Maybe it was the fact she had refused his impulsive offer of dinner that had made the honey-haired English girl with the golden eyes remain in his mind the rest of the day.
And maybe it had been coincidence that had made him return to the beach late that evening when the light had been fading, but Angolos was more inclined to consider it fate.
And fate was not always kind.
When he’d tried the second time, Paul and Mirrie had been home. They had opened a bottle of champagne to celebrate and had insisted
he should stay the night. He ought to have been able to relax—he had been given his life back; he had been in the company of friends—but Angolos had felt strangely restless.
The evening had been sticky and stifling; a few distant rumbles had promised thunder. When he’d announced his intention of taking a walk on the beach, his understanding hosts had said fine, and given him a key to let himself in.
Walking along the pebbly foreshore, he hadn’t immediately appreciated that the figure in the waves had been in trouble. Assuming the swimmer had been messing around or drunk, he had turned a deaf ear to the cries.
When he had realised what had been happening he had responded instinctively to the situation. On autopilot he had fought his way out of his jacket as he’d run down the beach, pausing only at the water’s edge to step out of his shoes.
He was a strong swimmer and, even hampered by his clothing, it had taken him very little time to cover the hundred or so metres. Even though clearly exhausted, desperation had lent the struggling swimmer strength as she had wrapped her arms around his neck, dragging him down. She had clung like a limpet—yes, even in the desperation of trying to break her stranglehold, he had registered that the body sealed to his was female—and in his weakened condition it had taken him a few worrying minutes to subdue her.
Fortunately she had appeared to have exhausted herself fighting him, and had remained passive as he’d towed her to shore. The undercurrent, which had presumably been too strong for her to negotiate, had been against him on the way back. The swim back had taken its toll on his remaining strength.
The relief when he’d got her ashore had been intense.
It wasn’t until he had carried the limp and bedraggled figure from the water and dumped her, coughing, onto the sand that he had recognised her.
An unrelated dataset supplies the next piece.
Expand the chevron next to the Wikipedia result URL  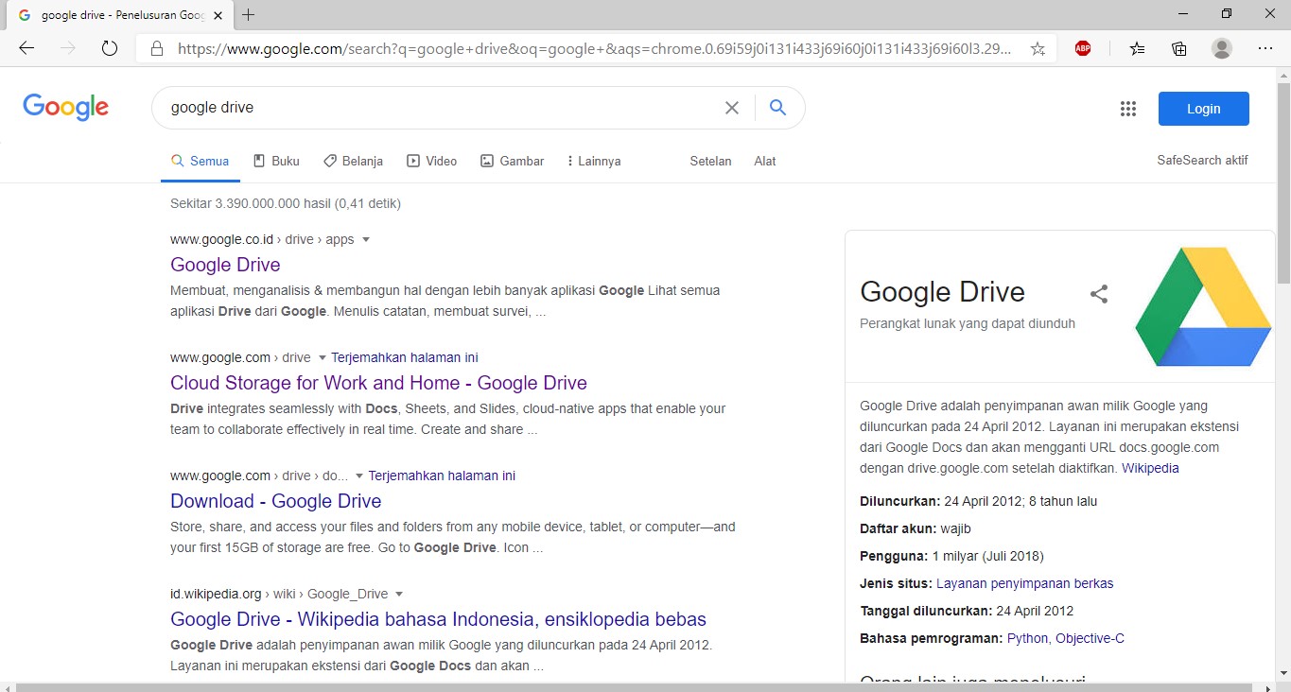tap(399, 594)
Lying at his feet had been the golden-eyed girl from earlier.
Something had snapped in his head. That someone like this girl with everything to look forward to could have been so careless of life when he’d known how fragile and precious it was had incensed him beyond measure.
Anger had coursed through his body and brain, causing his vision to blur and his hands to shake. He hadn’t been able to recall being this angry in his life—not even when the doctors had given him a poor prognosis. On that occasion he had had to control his feelings, but not now. He had been incandescent with rage.